I thought this was a very good NIPS with many excellent papers. The following are a few NIPS papers which I liked and I hope to study more carefully when I get the chance. The list is not exhaustive and in no particular order…
- Preconditioner Approximations for Probabilistic Graphical Models.
Pradeeep Ravikumar and John Lafferty.
I thought the use of preconditioner methods from solving linear systems in the context of approximate inference was novel and interesting. The results look good and I’d like to understand the limitations. - Rodeo: Sparse nonparametric regression in high dimensions.

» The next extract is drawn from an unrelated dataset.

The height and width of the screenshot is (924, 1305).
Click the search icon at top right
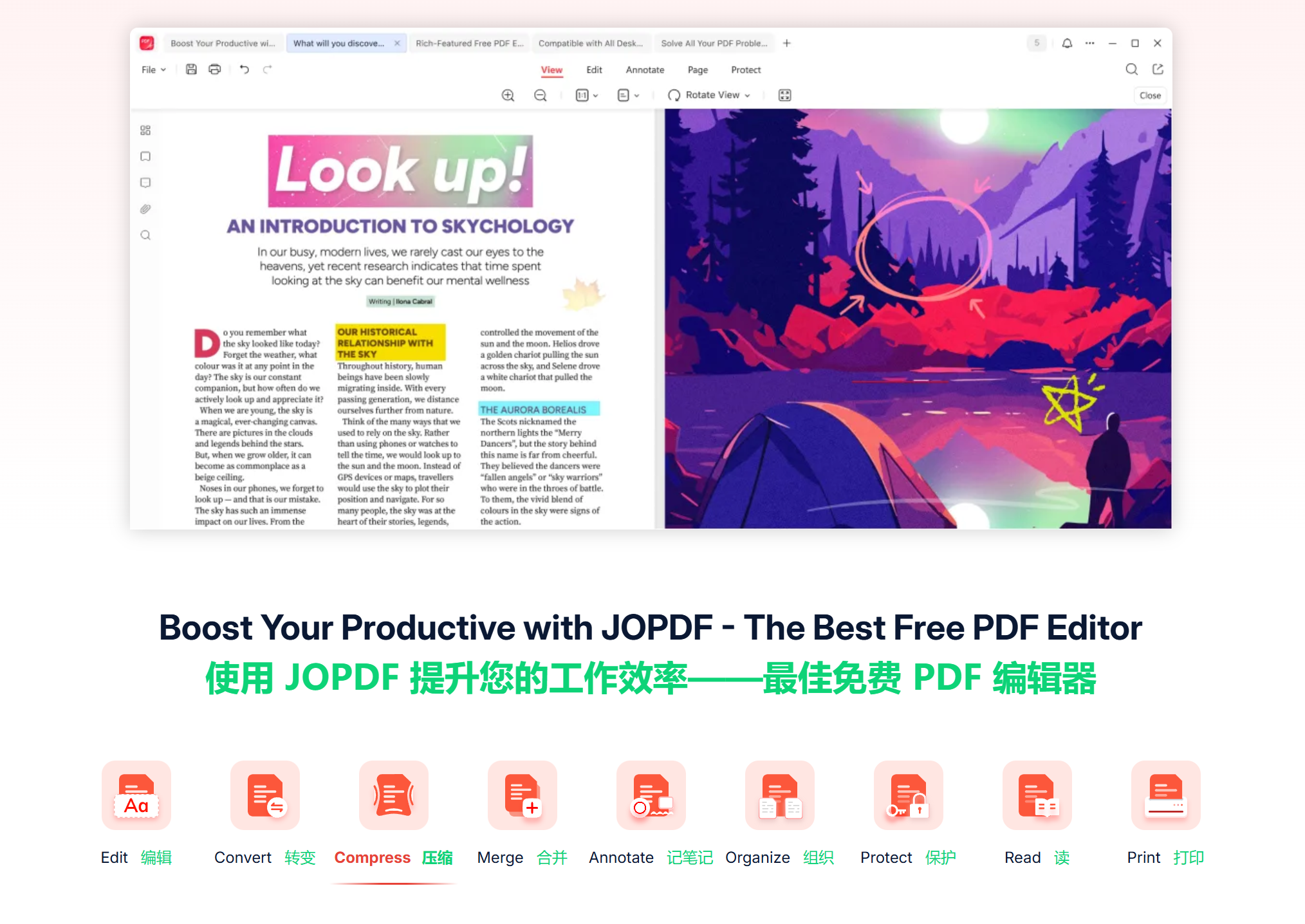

John Lafferty and Larry Wasserman.
A very interesting approach to feature selection in nonparametric regression from a frequentist framework. The use of lengthscale variables in each dimension reminds me a lot of ‘Automatic Relevance Determination’ in Gaussian process regression — it would be interesting to compare Rodeo to ARD in GPs. - Interpolating between types and tokens by estimating power law generators.

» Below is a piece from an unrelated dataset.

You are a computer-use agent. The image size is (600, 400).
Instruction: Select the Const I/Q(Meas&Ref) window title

Goldwater, S., Griffiths, T. L., & Johnson, M.
I had wondered how Chinese restaurant processes and Pitman-Yor processes related to Zipf’s plots and power laws for word frequencies. This paper seems to have the answers. - A Bayesian spatial scan statistic.
Daniel B. Neill, Andrew W. Moore, and Gregory F. Cooper.

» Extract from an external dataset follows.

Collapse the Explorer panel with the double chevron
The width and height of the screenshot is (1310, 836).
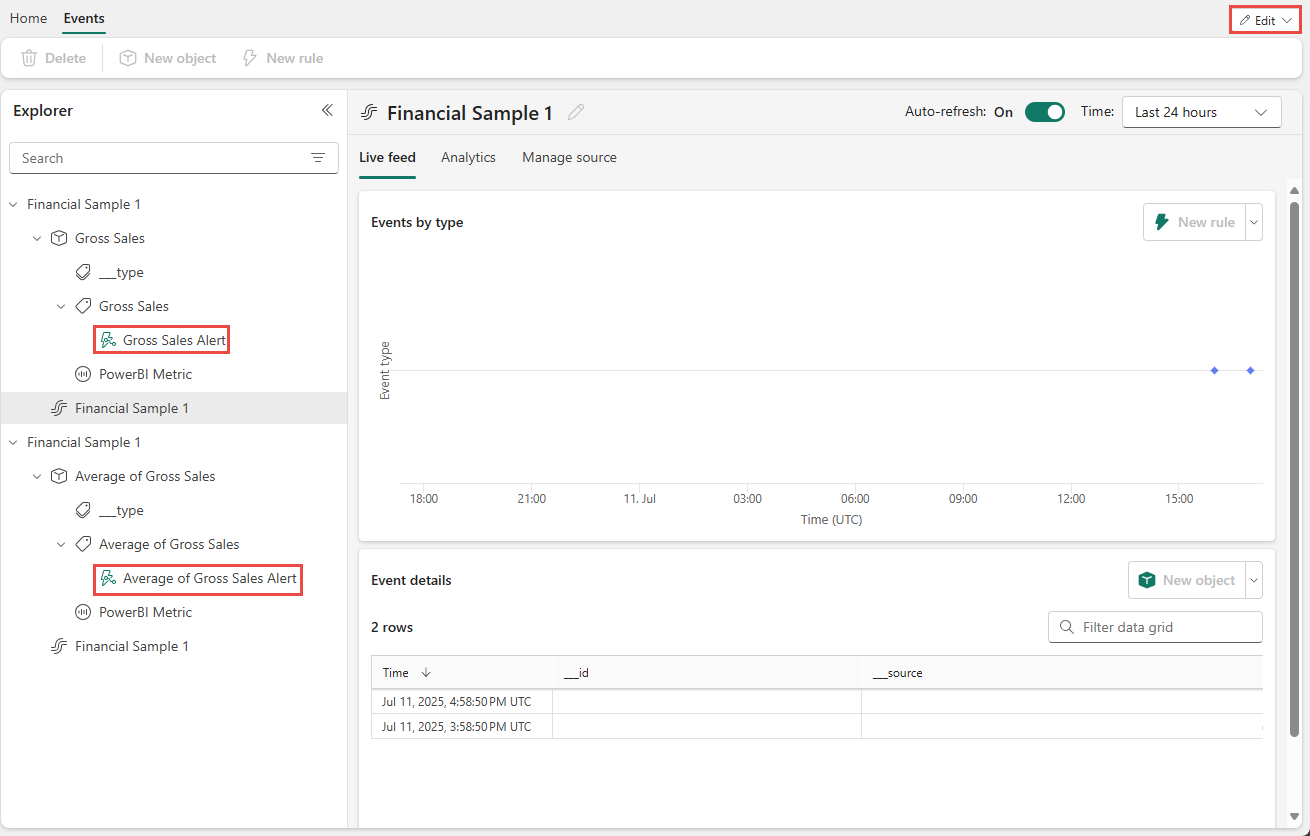pyautogui.click(x=327, y=110)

When I first learned about spatial scan statistics I wondered what a Bayesian counterpart would be. I liked the fact they their method was simple, more accurate, and much faster than the usual frequentist method. - Q-Clustering.
M. Narasimhan, N. Jojic and J. Bilmes.
A very interesting application of sub-modular function optimization to clustering. This feels like a hot area. - Worst-Case Bounds for Gaussian Process Models.
Sham M. Kakade, Matthias W. Seeger, & Dean P. Foster.
It’s useful for Gaussian process practitioners to know that their approaches don’t do silly things when viewed from a worst-case frequentist setting. This paper provides some relevant theoretical results.
Yesterday we were discussing some NIPS papers in our lab and I mentioned the Q-clustering paper. My colleague Jens remarked that he thought the maximum separation criterion clustering (which the paper mostly focuses on) was exactly the “single-linkage” clustering for which an well-known algorithm exists (based on the minimum spanning tree). After giving it some thought I must say that now I am also convinced it is the same thing (although I may have overlooked something due to my limited knowledge in the clustering area: I suspect it is probably be a well-known characterization of single linkage clustering if this is indeed true).
For the record, single linkage clustering can be constructed as follows:
1. Initialize with each point being one cluster
2. Aggregate the two clusters having minimum distance among cluster pairs, iterate.
(NB: complexity is O(n^3) )
Doesn’t this exactly produce a sequence of maximum separation clusterings?